TEXT PASSAGE:
Western Norway University of Applied Sciences () or HVL is a Norwegian public institution of higher education, established in January 2017 through the merging of formerly independent colleges across five campuses: Bergen, Førde, Haugesund, Sogndal and Stord. Its oldest programs - teacher education in Stord - can be traced to 1839. The total number of students at HVL is about 16000, and there are 1800 academic and administrative staff. Its main campus is in the Kronstad neighborhood of Bergen, Norway.

Western Norway University of Applied Sciences provides professional education within health and social sciences, engineering, economic and administrative science, music and teaching. It offers education on the Bachelor and Master levels, continuing education, and on the Doctoral (PhD) level. Around 2700 students graduate with degrees from HVL every year.

In June, 2016, after more than one year of negotiations, the executive leadership of three west Norwegian higher education institutions – Bergen University College, Stord/Haugesund University College, and Sogn og Fjordane University College – officially announced their decision to merge. From 2017, the English name is Western Norway University of Applied Sciences (abbreviated according to the Norwegian name: HVL).

The founding Rector (President) was professor Berit Rokne, and in 2021 Gunnar Yttri, a historian, was appointed the institution’s Rector for the period 2021-2024.

Faculties 
The college is organised in four faculties:

Faculty of Education, Arts and Sports
Faculty of Engineering and Science
Faculty of Health and Social Sciences
Faculty of Business Administration and Social Sciences

Centres 
HVL emphasizes professional studies, but also offers postgraduate programs through the doctoral level in some fields, and currently has ten research centers   to support its specialized postgraduate programs, providing opportunities for PhD research:

 Centre for Evidence-Based Practice
 Centre for Arts, Culture, and Communication
 The Mohn Centre of Innovation and Regional Development
 Centre for Care Research, Western Norway
 Centre for Educational Research
KINDknow - Kindergarten Knowledge Centre for Systemic Research on Diversity and Sustainable Futures
The Centre for Health Research
The Norwegian National Centre for Food, Health and Physical Activity
Centre for Creativities, Arts and Science in Education
Maritime Research Centre

There is also a Centre for New Media.

REQUIREMENT A:
Condense the paragraph of the text on Western Norway University of Applied Sciences that starts with "Western Norway University of Applied Sciences provides professional education" into a short list that keeps its main facts.
REQUIREMENT B:
Return, word for word, the part of the text on Western Norway University of Applied Sciences that opens with "In June, 2016, after" and closes with "the period 2021-2024.".
REQUIREMENT C:
According to the text on Western Norway University of Applied Sciences, who was the institution's founding Rector?
The entries that follow are unrelated to the text on Western Norway University of Applied Sciences.

MATERIAL SHOWN:
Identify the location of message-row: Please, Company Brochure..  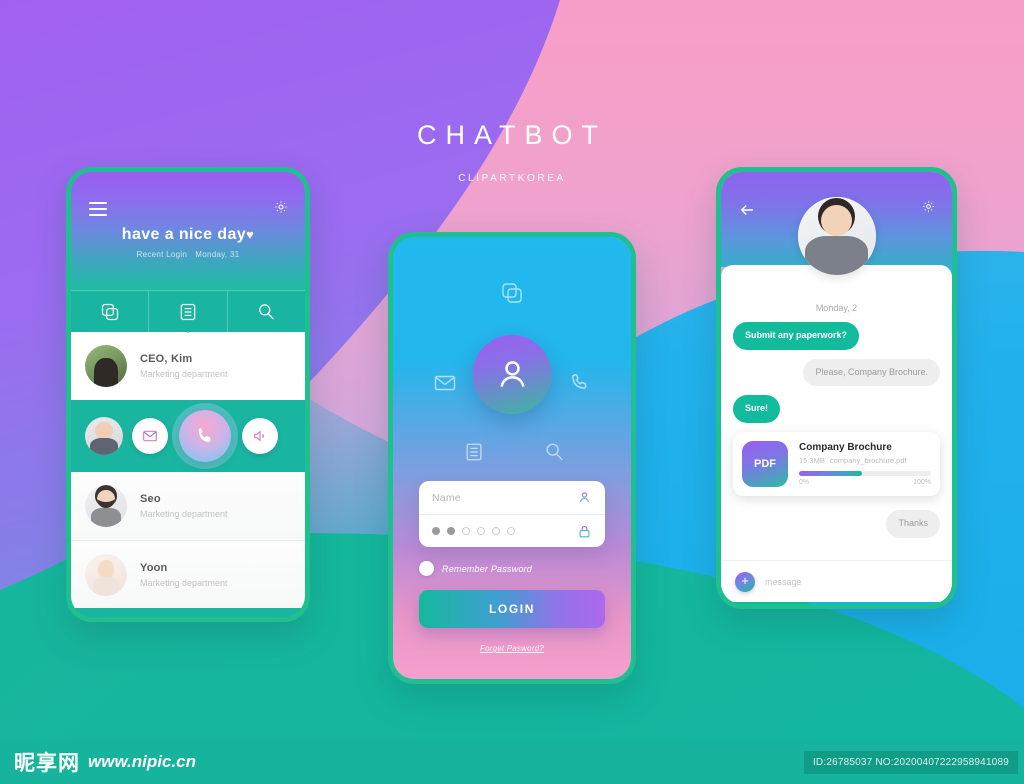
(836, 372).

==

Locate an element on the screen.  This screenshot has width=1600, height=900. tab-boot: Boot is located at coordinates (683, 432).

ANSWER AREA A:
- Fields of professional education: health and social sciences, engineering, economic and administrative science, music, and teaching
- Levels offered: Bachelor, Master, continuing education, and Doctoral (PhD)
- About 2700 students graduate from HVL each year

ANSWER AREA B:
In June, 2016, after more than one year of negotiations, the executive leadership of three west Norwegian higher education institutions – Bergen University College, Stord/Haugesund University College, and Sogn og Fjordane University College – officially announced their decision to merge. From 2017, the English name is Western Norway University of Applied Sciences (abbreviated according to the Norwegian name: HVL).

The founding Rector (President) was professor Berit Rokne, and in 2021 Gunnar Yttri, a historian, was appointed the institution’s Rector for the period 2021-2024.

ANSWER AREA C:
Professor Berit Rokne was the founding Rector.